Franklin, Kentucky, Wants $5/$10. All 18 of Them.
A social club in a town of 8,414 people has more names waiting for nosebleed action than most casino rooms see all week.

Eighteen players are on a waitlist for a $5/$10 no-limit hold'em game in Franklin, Kentucky, population 8,414, and the room hasn't opened a table.
That's The Barrel Social Club, a Southern poker room that showed up on Bravo with a scheduled $5/$10 NLH game and a list 2.4 times its own median waitlist depth. Zero tables running. Eighteen names deep. In a town where you can drive from one end to the other in four minutes.
Eighteen names on a $5/$10 waitlist in a town of 8,414, and the table hasn't even opened.
This Isn't a Fluke
The Barrel's $1/$3 NLH list tells the same story. Ten players waiting there, too, with zero tables open and a ratio of 3.3x the median. The demand is stacking up across stakes, not just at one outlier level. This room has players who want to sit.
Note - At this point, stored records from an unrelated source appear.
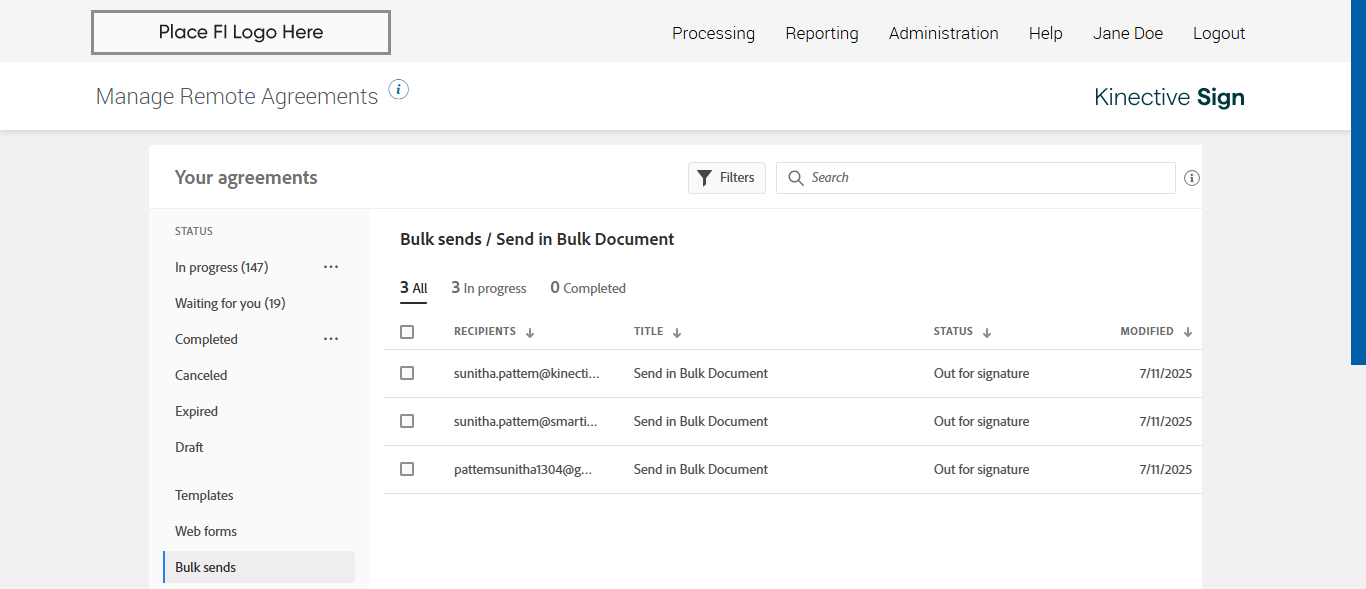Click the Logout link
This screenshot has width=1366, height=589.
point(1218,33)
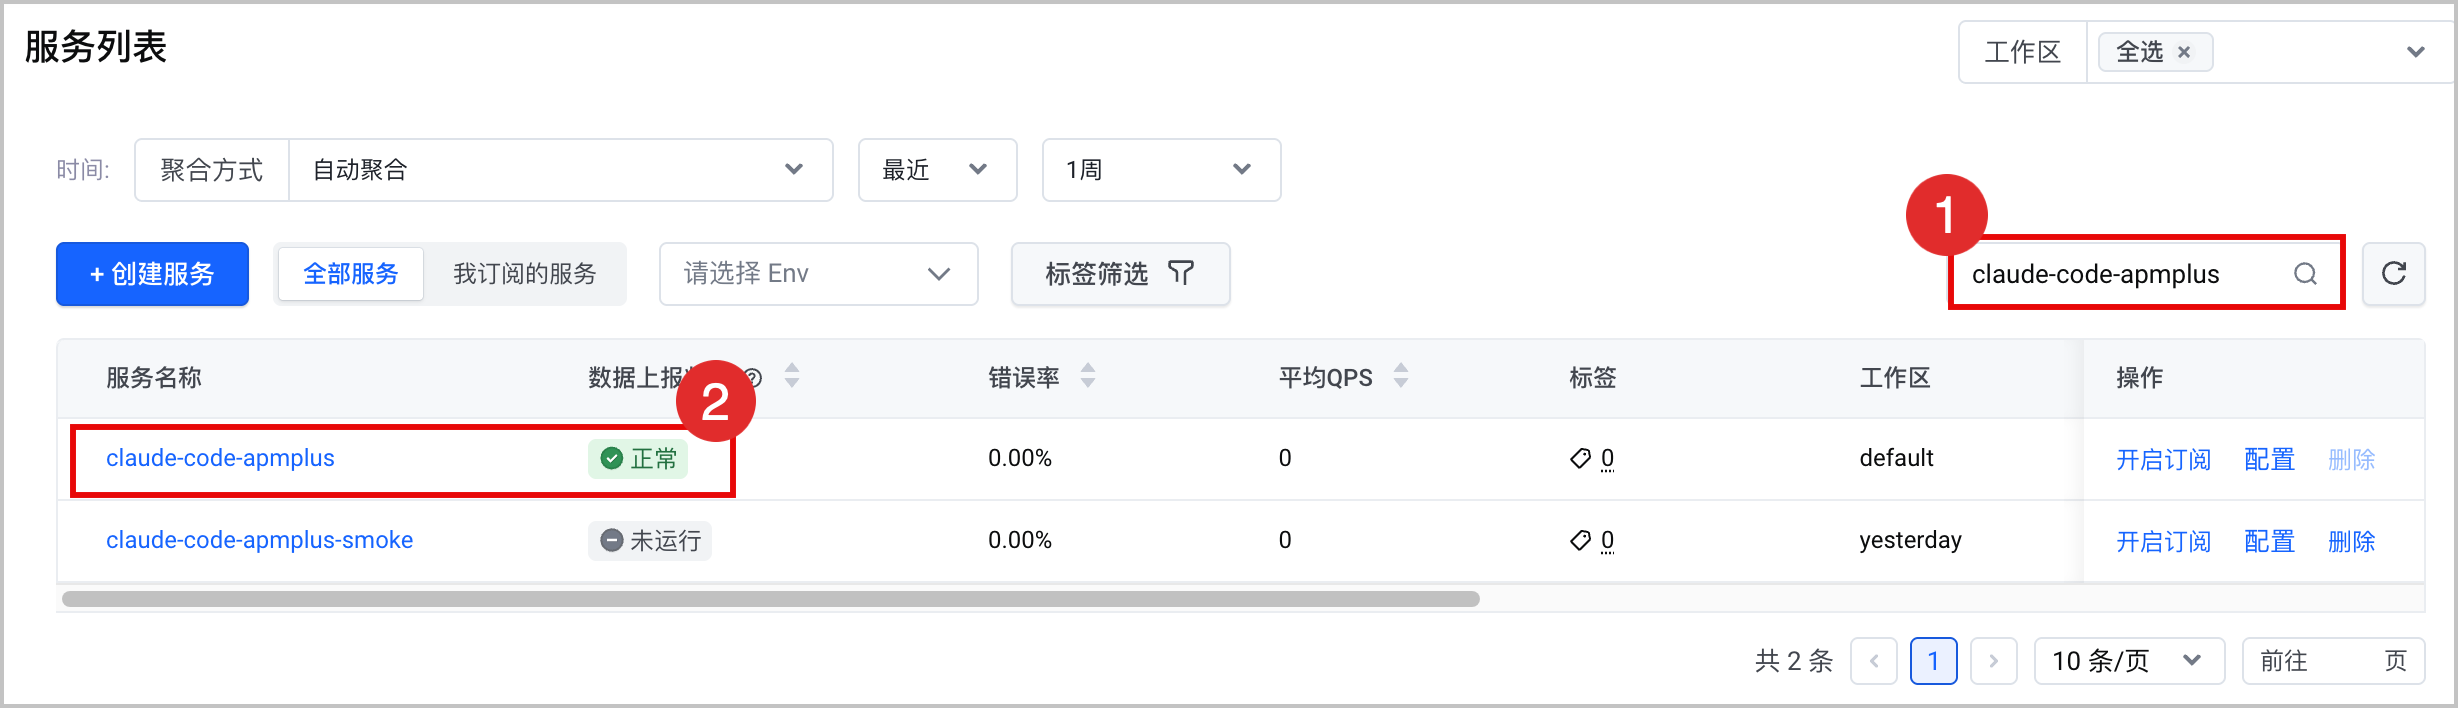Image resolution: width=2458 pixels, height=708 pixels.
Task: Click tag icon for claude-code-apmplus-smoke row
Action: coord(1580,540)
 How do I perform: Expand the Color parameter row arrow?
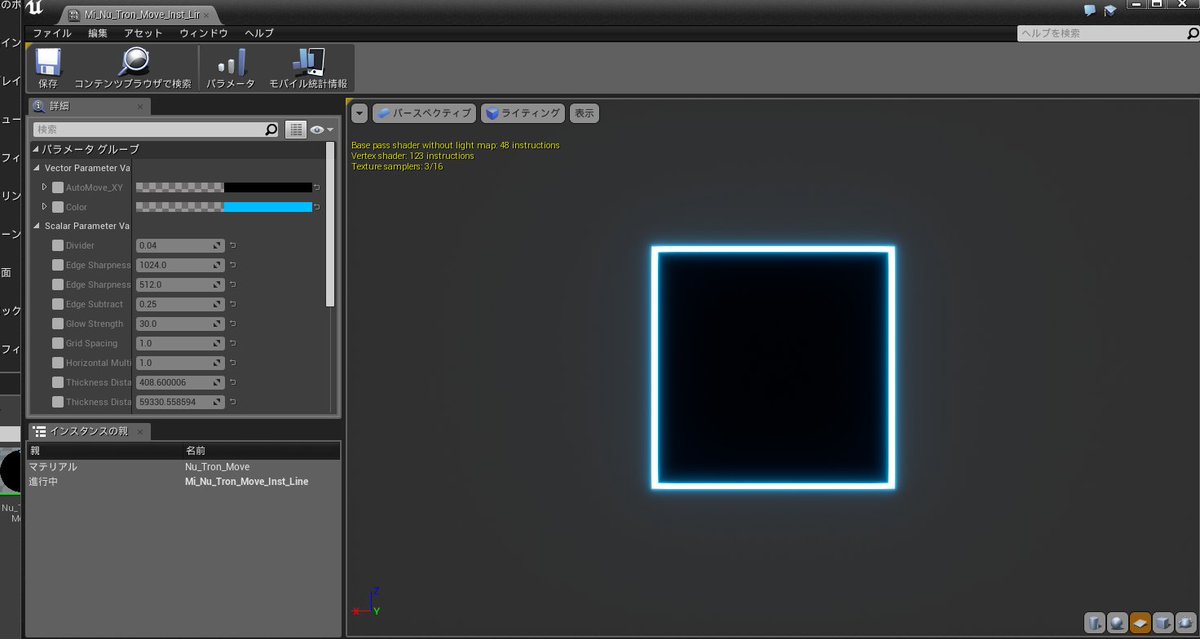(x=44, y=207)
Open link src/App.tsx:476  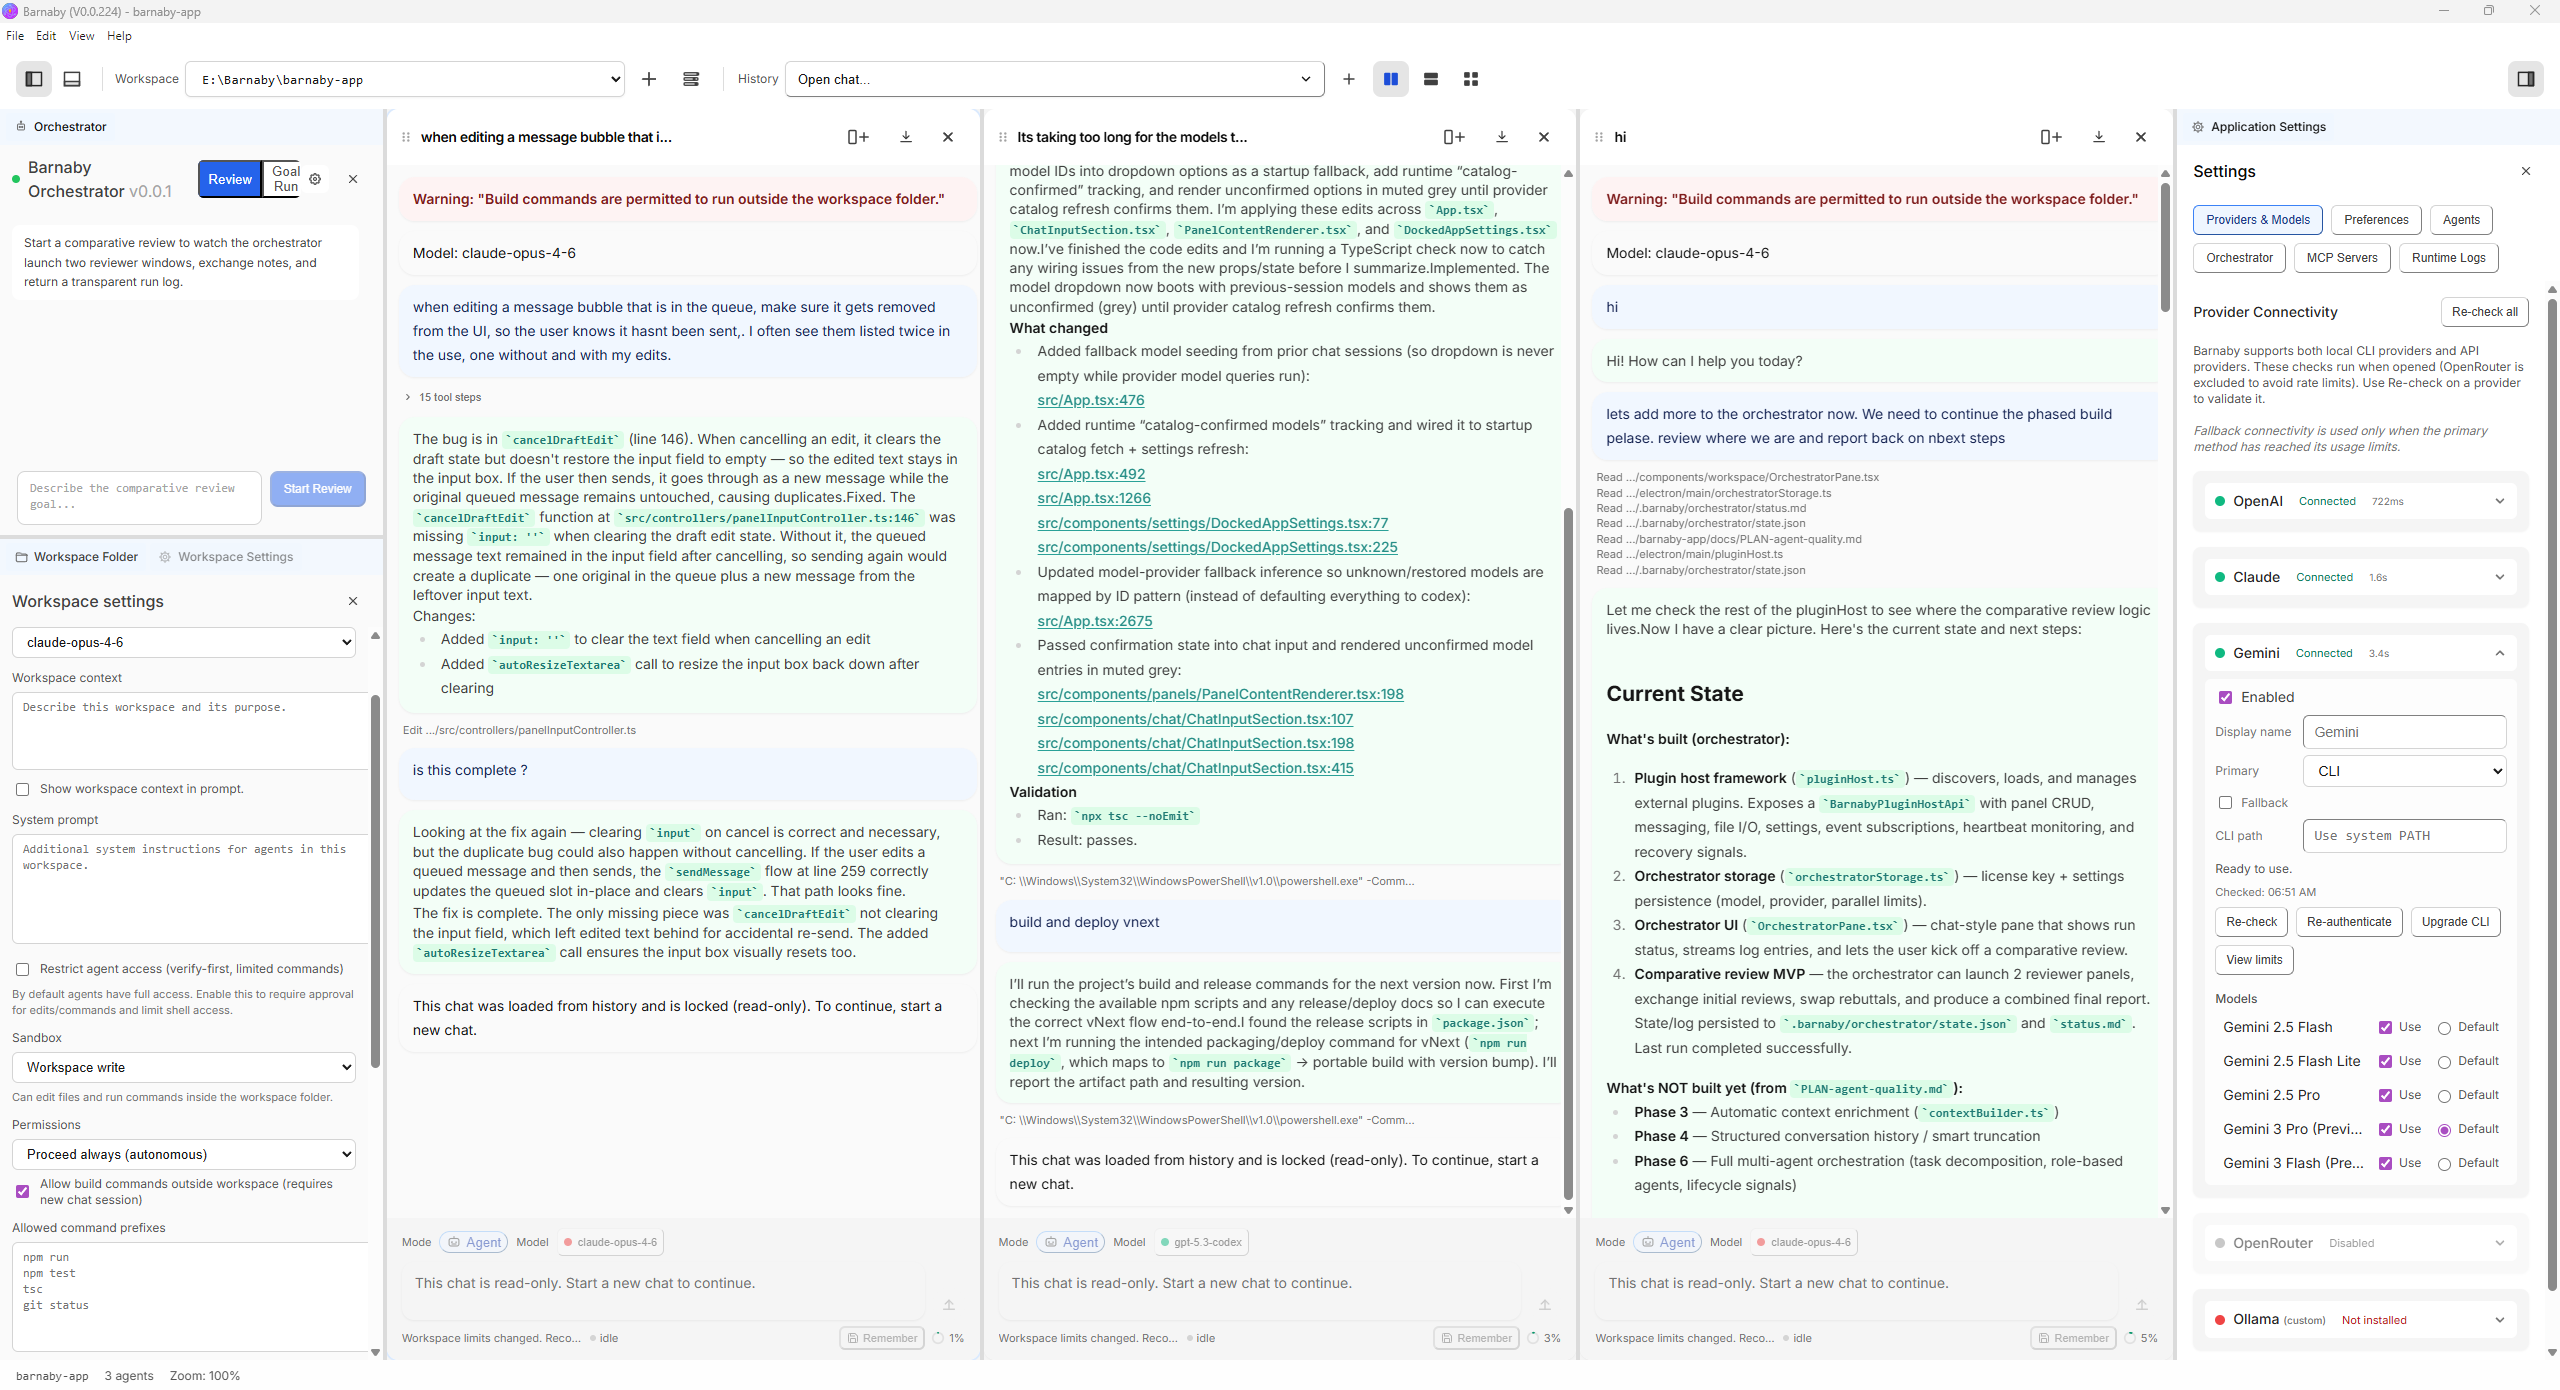(x=1090, y=400)
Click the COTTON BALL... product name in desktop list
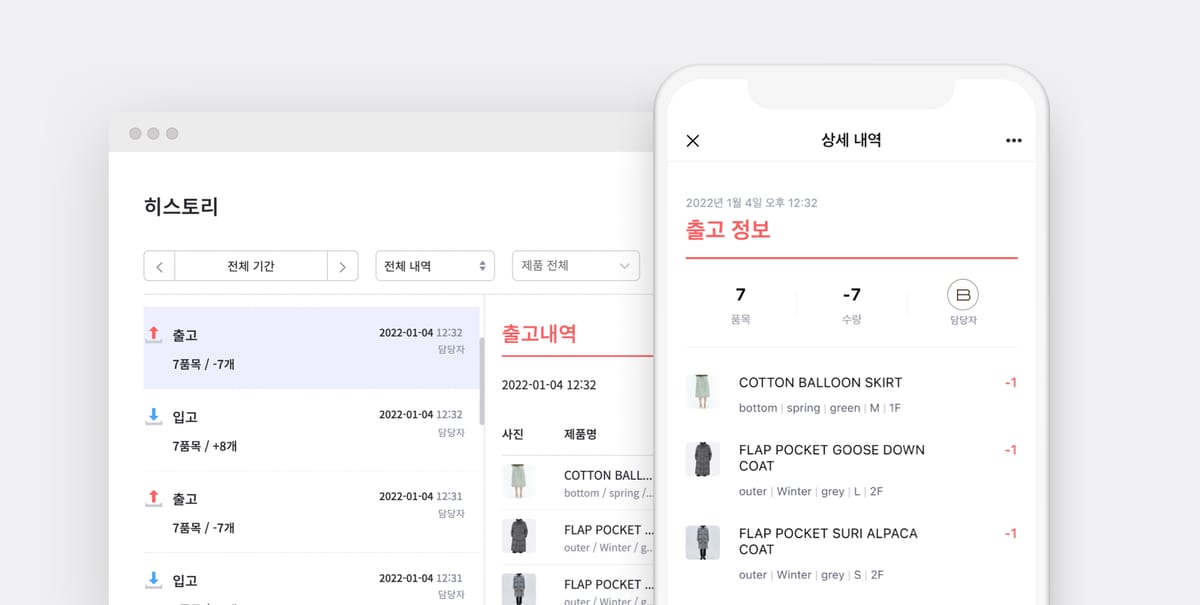This screenshot has height=605, width=1200. point(608,474)
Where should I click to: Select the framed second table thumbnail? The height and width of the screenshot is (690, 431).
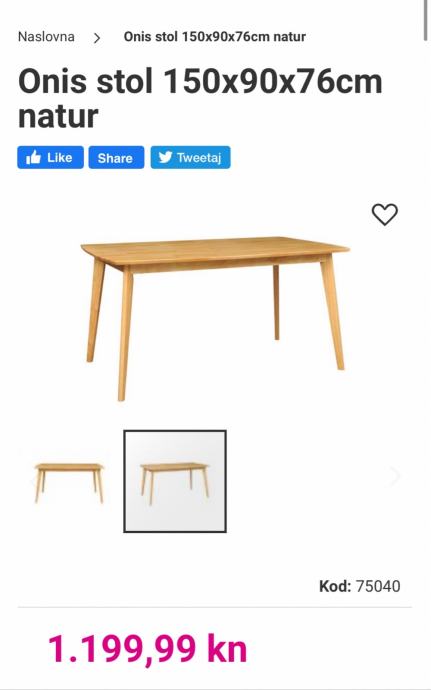(175, 481)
Plural games, plural stakes, zero seats.
I think this is the most interesting signal in American poker right now: social clubs in small Southern towns are pushing stakes higher, faster than legacy casino rooms in major metros. The $5/$10 waitlist at The Barrel isn't a scheduling error. It's real demand from real players who apparently have real bankrolls, in a town most poker media couldn't find on a map.
The Counter-Take
The obvious pushback: 18 names on a list doesn't mean 18 players can actually afford to sit $5/$10. Maybe half are curious $1/$3 regs who signed up to watch. Fair point. But even if you cut the list in half, nine players waiting for a $5/$10 game in Franklin, Kentucky, is still wild. That's a full table of action at a stake that plenty of Vegas rooms can't reliably spread on a weeknight.
What It Means
The money in small-town Southern poker is getting serious. The Barrel Social Club isn't trying to be the Wynn. It doesn't need to be. It needs nine players with $2,000 buy-ins and the will to show up. Based on that waitlist, it might have twice that.
Franklin, Kentucky, has a Walmart, a Waffle House, and apparently a $5/$10 game trying to break out. I'm watching the Bravo board closely.